Work request = Using "Task" as the search string, find the matching lines below and copy them.

::: Provided records :::

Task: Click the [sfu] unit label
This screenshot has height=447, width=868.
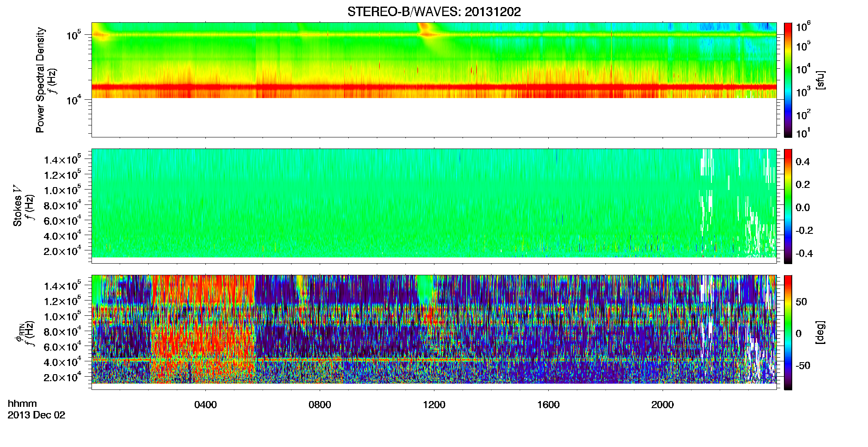Action: pos(820,80)
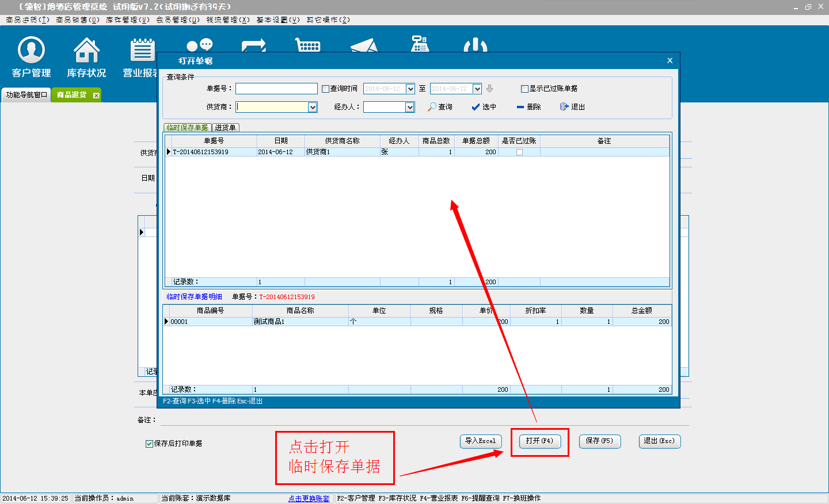Select row T-20140612153919 in the list
Image resolution: width=829 pixels, height=504 pixels.
click(213, 152)
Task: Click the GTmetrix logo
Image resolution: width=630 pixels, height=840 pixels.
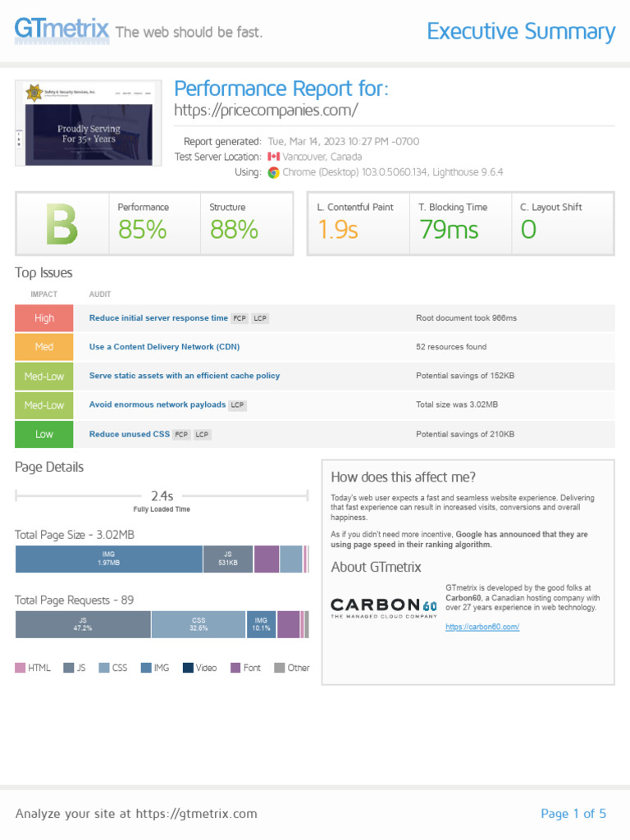Action: 62,31
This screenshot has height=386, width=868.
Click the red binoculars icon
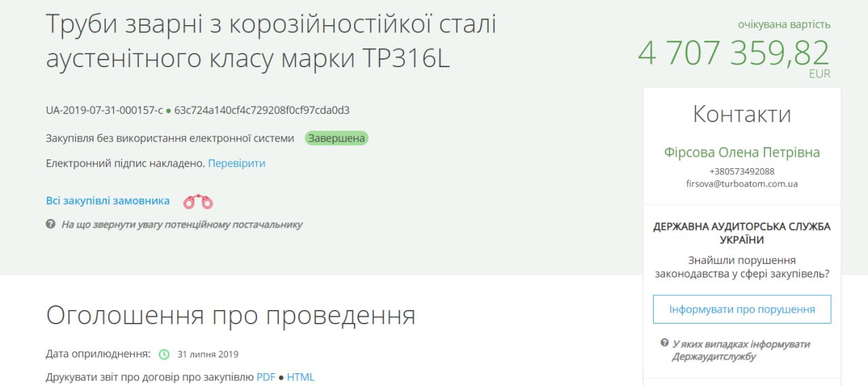click(x=198, y=201)
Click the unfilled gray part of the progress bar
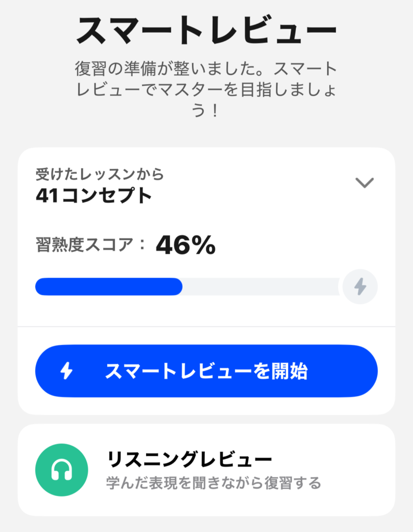413x532 pixels. tap(260, 287)
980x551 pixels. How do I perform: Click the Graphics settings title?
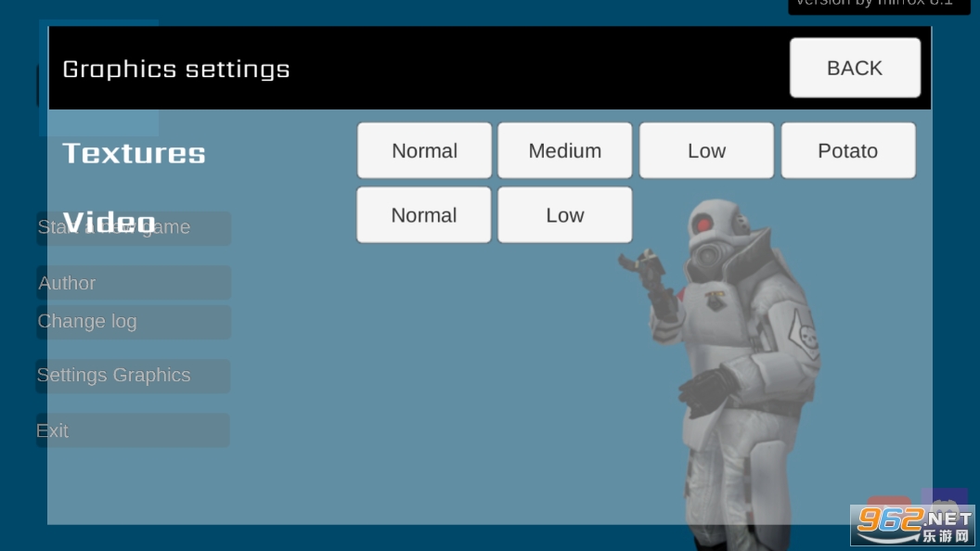click(x=176, y=70)
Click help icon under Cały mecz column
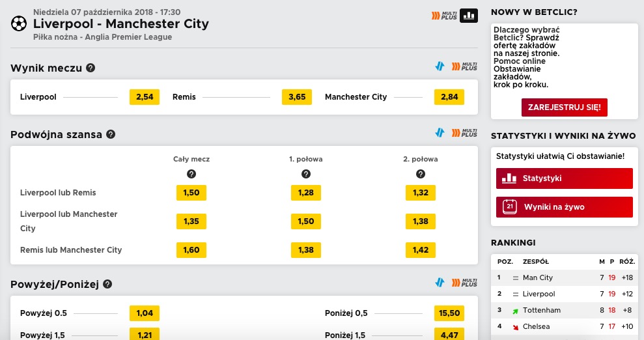The image size is (644, 340). pos(191,174)
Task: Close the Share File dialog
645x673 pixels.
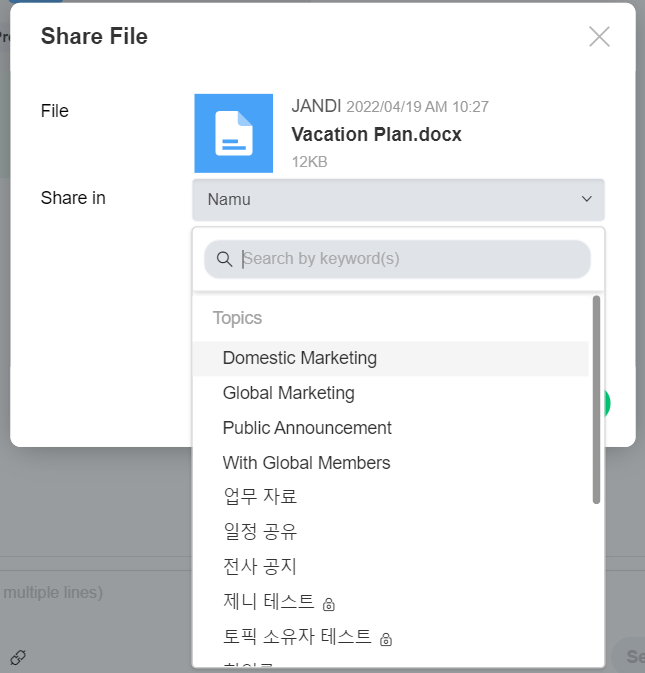Action: click(x=599, y=37)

:::

Response for this exercise =
Task: Click the [sfu] unit label
Task: Click the GTmetrix logo
Task: Close the Share File dialog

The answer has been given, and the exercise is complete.